Your job is to restate each entry word for word.

Stored data
----
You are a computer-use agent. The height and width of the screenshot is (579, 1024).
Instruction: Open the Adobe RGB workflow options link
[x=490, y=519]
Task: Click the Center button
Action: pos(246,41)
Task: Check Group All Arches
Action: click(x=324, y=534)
----
▶ _Solved exercise_:
You are a computer-use agent. The height and width of the screenshot is (579, 1024).
Instruction: Open the Adobe RGB workflow options link
[x=490, y=519]
Task: Click the Center button
Action: pos(246,41)
Task: Check Group All Arches
Action: click(x=324, y=534)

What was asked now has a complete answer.